In sintesi, il regime ACE è finalizzato ad incentivare la patrimonializzazione delle società.
Così, già nella relazione di accompagnamento al primo decreto attuativo ACE (decreto del Ministro dell’Economia e delle Finanze del 14 marzo 2012, successivamente sostituito con il DM 3 agosto 2017), era stato chiarito che “[l]’obiettivo perseguito con l’ACE, tenendo conto delle esigenze di rafforzamento dell’apparato produttivo del sistema Paese, è quello di incentivare la capitalizzazione delle imprese mediante una riduzione della imposizione sui redditi derivanti dal finanziamento con capitale di rischio” (passaggio ripreso anche dalla Circolare dell’Agenzia delle Entrate 23 maggio 2014, n. 12/E; enfasi aggiunta).
Questo spirito è stato confermato anche nella relazione illustrativa al DM 3 agosto 2017, che ribadisce come “[l]’obiettivo primario perseguito con l’ACE […] resta sempre quello di incentivare la capitalizzazione delle imprese mediante una riduzione della imposizione sui redditi derivanti dal finanziamento con capitale di rischio” (cfr. relazione illustrativa al DM 3 agosto 2017).
In questo stesso senso, più recentemente l’Agenzia delle Entrate ha chiarito che “[l]’articolo 1 del decreto-legge n. 201 del 2011 ha introdotto l’ACE, incentivo fiscale volto al rafforzamento della struttura patrimoniale delle imprese attraverso una perequazione del trattamento tributario riservato alle imprese che si finanziano con capitale di rischio rispetto a quelle che ricorrono al capitale di debito” (cfr.

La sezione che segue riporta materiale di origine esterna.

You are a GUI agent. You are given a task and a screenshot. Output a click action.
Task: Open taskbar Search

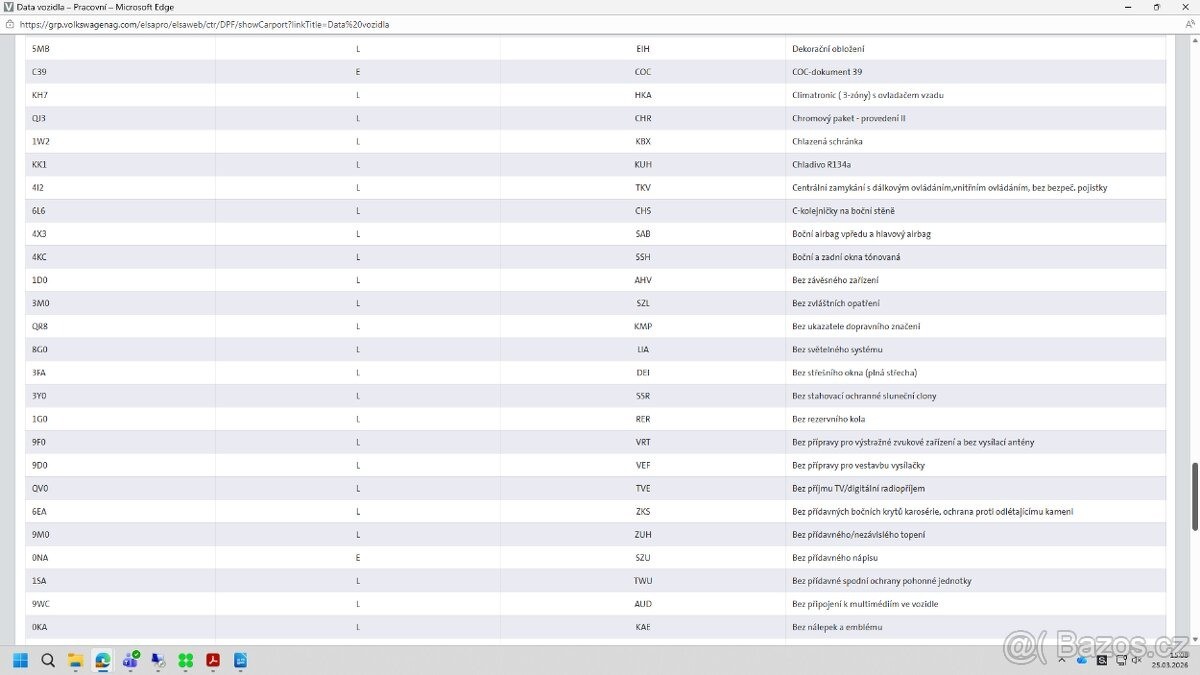point(48,660)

Risposta 552 del 7 novembre 2022).
In questo quadro, in coerenza con la ratio della norma, l’art. 5 del DM ACE considera tra le variazioni in aumento del capitale proprio – oltre ai conferimenti in denaro versati dai soci – “la rinuncia incondizionata dei soci al diritto alla restituzione dei crediti verso la società nonché la compensazione dei crediti in sede di sottoscrizione di aumenti del capitale”.
In sostanza, la norma riconosce espressamente che rappresentano variazioni in aumento del capitale proprio, ai fini ACE, anche gli incrementi del patrimonio netto determinati dalla rinuncia del socio al diritto alla restituzione dei crediti ovvero dalla compensazione dei crediti in sede di sottoscrizione degli aumenti di capitale.

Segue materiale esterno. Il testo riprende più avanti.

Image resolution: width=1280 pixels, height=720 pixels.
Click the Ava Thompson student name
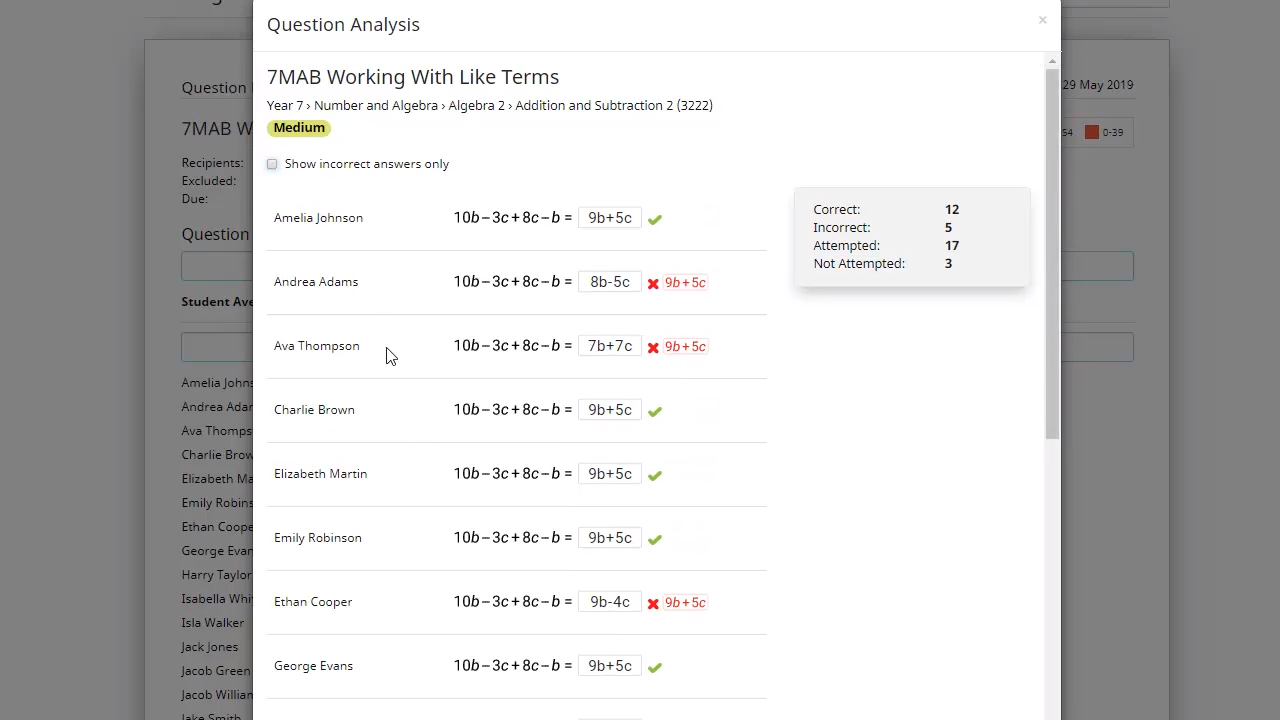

Su queste basi, ad esempio, è stata qualificata come variazione in aumento del capitale ai fini ACE la conversione in una posta del patrimonio netto, con l’acquisizione della qualifica di socio, (i) di un prestito obbligazionario, in linea con quanto previsto dall’art. 5, comma 5 Decreto ACE (cfr. relazione di accompagnamento del DM ACE) o (ii) di strumenti finanziari partecipativi (cfr. Risposta 552/2022).

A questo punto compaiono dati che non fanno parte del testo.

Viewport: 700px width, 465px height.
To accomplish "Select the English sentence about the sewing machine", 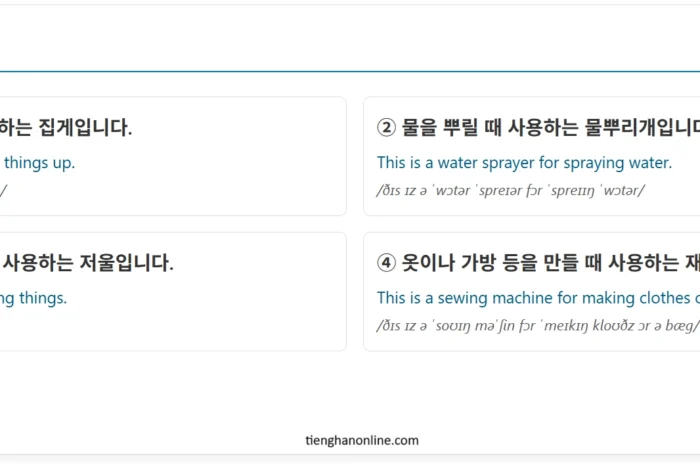I will click(536, 297).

Ciò detto, confermata la rilevanza ai fini ACE della patrimonializzazione derivante dalla rinuncia dei soci ai propri crediti da finanziamento, si tratta di verificare come opera questo principio nel caso in cui il credito sia ceduto al socio da terzi, ad un valore inferiore al nominale (con una divergenza, quindi, tra valore nominale e valore fiscalmente riconosciuto del credito).
L’irrilevanza ai fini ACE del valore fiscale del credito
Nell’interpello qui in commento l’Agenzia ha innanzitutto ricordato che non è un ostacolo ai fini ACE la circostanza che il finanziamento originario sia stato erogato da soggetti terzi, che hanno poi ceduto il credito al socio della società (come già emerso dai chiarimenti resi con la Risposta n. 333 del 2022).
Infatti, ciò che rileva, secondo l’Agenzia, è che (A) al momento della conversione del credito in una posta di patrimonio netto il soggetto che attua l’operazione di rinuncia “possiede la qualifica di socio” e (B) a seguito della rinuncia le somme devono considerarsi acquisite a titolo definitivo nel patrimonio della società “capitalizzata” (cfr. Risposta dell’Agenzia delle Entrate 200 del 20 aprile 2022).
Sul punto, l’aspetto che era rimasto privo di chiarimenti ufficiali (per quanto consta) si riferiva alla circostanza che il valore fiscalmente riconosciuto del credito fosse inferiore al valore nominale del credito stesso e quindi alla posta di patrimonio netto derivante dalla rinuncia al credito.
Al riguardo, a livello sistematico, va osservato che – come chiarito nella relazione di accompagnamento al DM ACE – le modalità di calcolo dell’agevolazione ACE sono basate sulla “visione giuridico-formale dei fatti aziendali” e non sulla rilevanza fiscale delle stesse operazioni, salvo deviazioni specifiche, espressamente previste dalla norma, come ad esempio l’art. 5, comma 8, DM ACE, in base al quale non assumono rilevanza ai fini della determinazione della variazione in aumento ACE “le riserve formate con utili derivanti da plusvalenze iscritte per effetto di conferimenti d’azienda o di rami d’azienda”.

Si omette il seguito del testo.